Minority Engineering Program Continues National Successes

Published: March 15, 1998

The rate of minority engineering freshmen at the University of Colorado at Boulder returning for their sophomore year reached an all-time high of 87 percent in fall 1997, nearly double the national average.

CU's return rate is believed to be among the highest in the nation for minority engineering, said Germán R. Núñez G., director of the Minority Engineering Program. A total of 170 underrepresented minorities, including Hispanics, African Americans and American Indians, enrolled in fall 1997 in CU’s MEP program, which began in the College of Engineering and Applied Science in 1973 with just six students.

Increasing minority enrollment and retaining students through graduation are considered two benchmarks of success for such programs, said Núñez. In recent years, the grade-point average of the freshman MEP class has been comparable, and at times even exceeded, that of the overall freshman engineering class.

Over the past eight years, the freshman to sophomore return rate for MEP students has averaged 75 percent, Núñez said. Since 1986, about 90 percent of graduating MEP students have been placed in jobs in academia and industry.

“We have a high quality, unique product, and I measure the success of MEP by the number of products on our shelf,” he said. “Since we cannot produce enough minority engineers to meet the demand in the workplace, our MEP ‘shelf’ is pretty empty following the graduation of our students, an indication of our strength.”

Components of CU-Boulder’s MEP program include academic excellence workshops for freshmen two nights a week in calculus, chemistry and physics, said Núñez. These twice-a-week, extra workshops allow students to work together in small groups with facilitators to solve challenging math and science problems.

In 1997, funding provided by the Colorado Alliance for Minority Participation through the National Science Foundation allowed Núñez to expand the evening workshops to include computer programming, circuits, linear algebra and differential equations, physics II and calculus II.

MEP students also are clustered together in common classes to encourage collaboration and help them overcome ethnic isolation. The program also features a resource center open 24 hours a day equipped with computers, printers, copiers, a small library and a stereo system, allowing students to study, network and socialize.

In addition, the Summer Bridge Program gives incoming MEP freshmen a “jump-start” in their first-year math and science courses, said Núñez. The program has grown into a five-week, “academic boot-camp” in calculus, chemistry, physics and computer programming along with labs, field trips and group projects.

“We want to give these students the chance to create social and academic networks of support during their years at CU-Boulder,” he said. “The result is the production of highly qualified engineers who can work in the global marketplace.”

MEP freshmen also attend a leadership class that features academic skill-building, career awareness and self-management tools. The class features a number of guest lecturers, industry field trips along the Front Range and outreach trips by the MEP students to various Denver-Boulder area high schools.
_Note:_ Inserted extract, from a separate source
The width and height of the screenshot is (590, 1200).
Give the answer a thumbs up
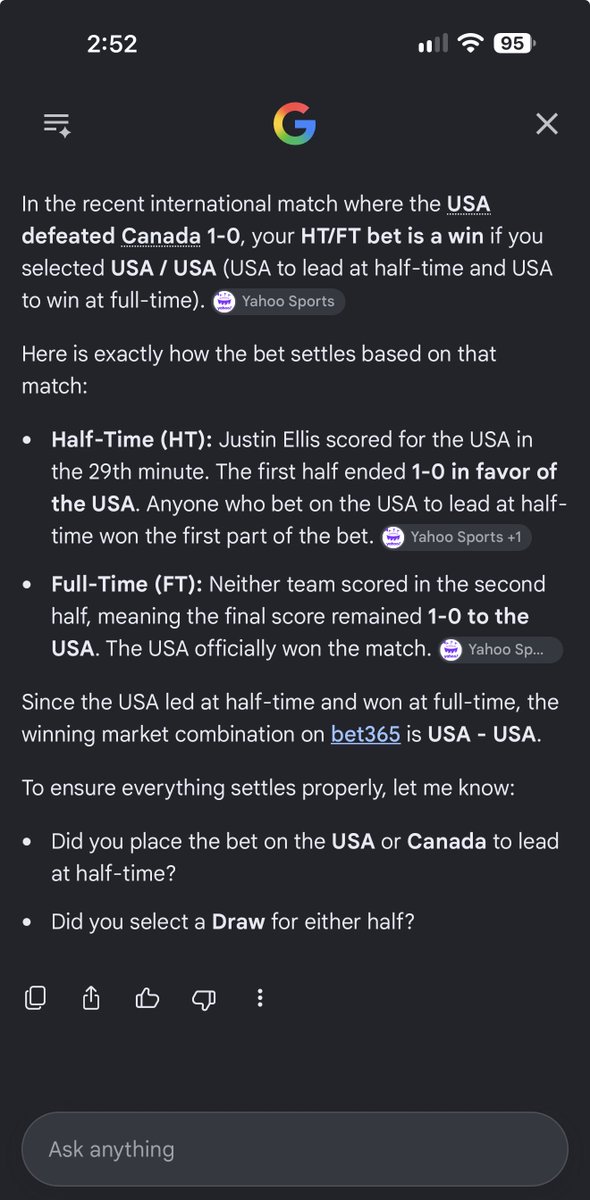pos(147,997)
MEP funded more than $100,000 worth of scholarships in 1996-97, averaging $1,000 per student per year, Núñez said. The scholarships are funded primarily by corporate and personal donors and through the engineering college’s James Cole Scholarship Fund. The freshman MEP class in fall 1997 totaled 50 students, a 60 percent increase over 1996.
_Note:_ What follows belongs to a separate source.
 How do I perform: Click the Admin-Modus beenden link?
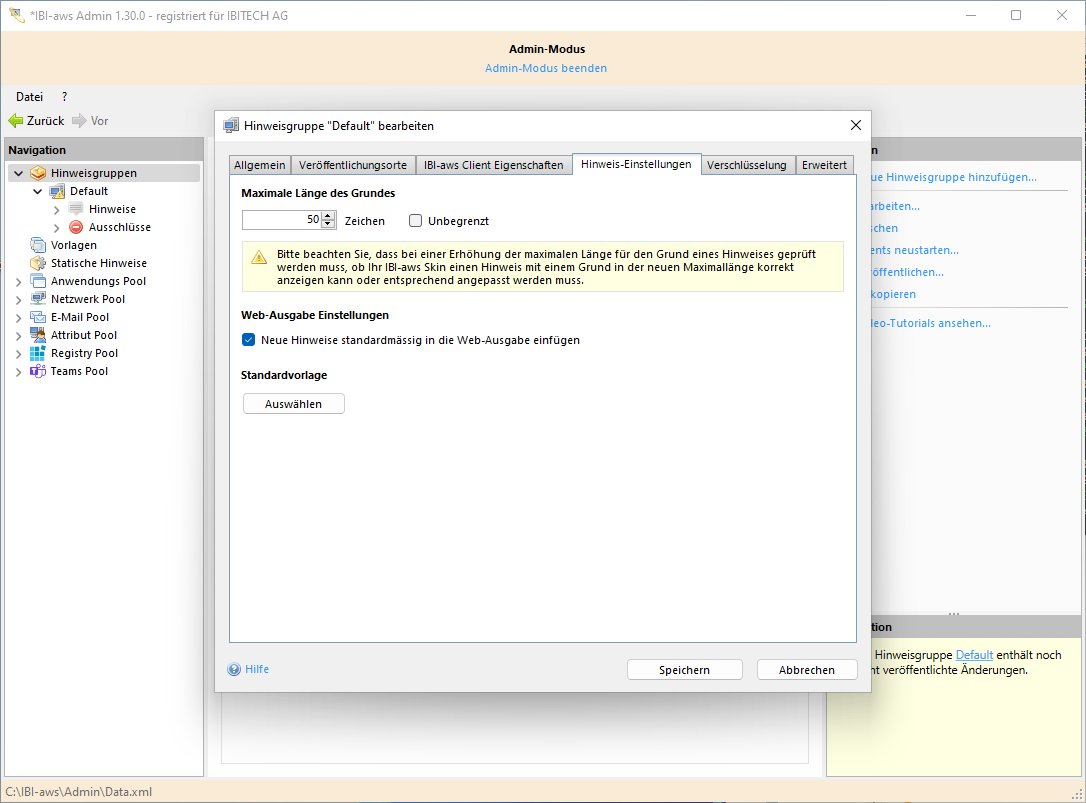[546, 67]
New programs in 1997 included the Summer Engineering Experience, which includes student visits to area engineering firms, a 10-week training course for several students at Argonne National Laboratory in Illinois, and a three-day, hands-on Exploring Engineering Institute for 30 teachers from K-12 schools in Colorado at the college’s new $11 million Integrated Teaching and Learning Laboratory.
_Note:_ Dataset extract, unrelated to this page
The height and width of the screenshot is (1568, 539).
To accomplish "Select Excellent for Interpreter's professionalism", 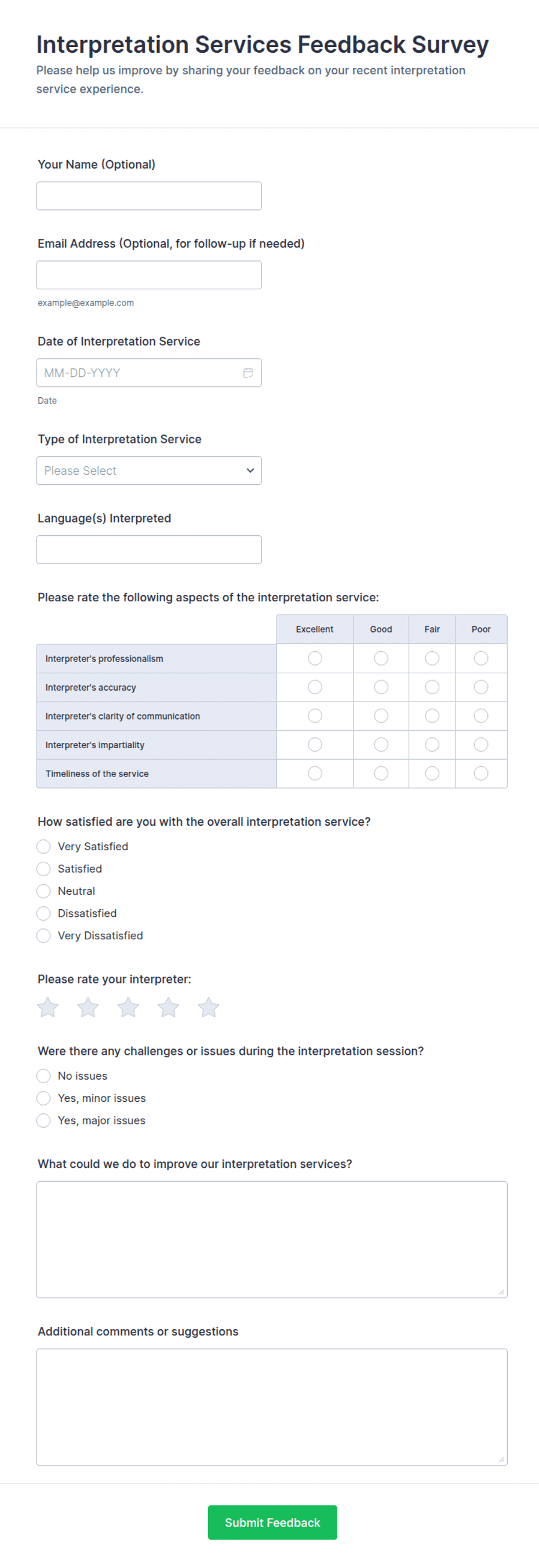I will pyautogui.click(x=315, y=658).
Ray Landis, dean of Engineering and Technology at California State University, Los Angeles, who is considered the architect of the “community building model” used by MEP programs at CU and across the country, said CU-Boulder’s MEP “clearly has been one of the finest programs in the nation.”

“Success in college correlates with the learning environment, not the ability of the students,” Landis said. “In the past, many administrators took the approach that they needed to address minority student deficiencies. My approach has always been that there is nothing wrong with the students, but there is something wrong with the institution if it is not meeting the needs of these students.”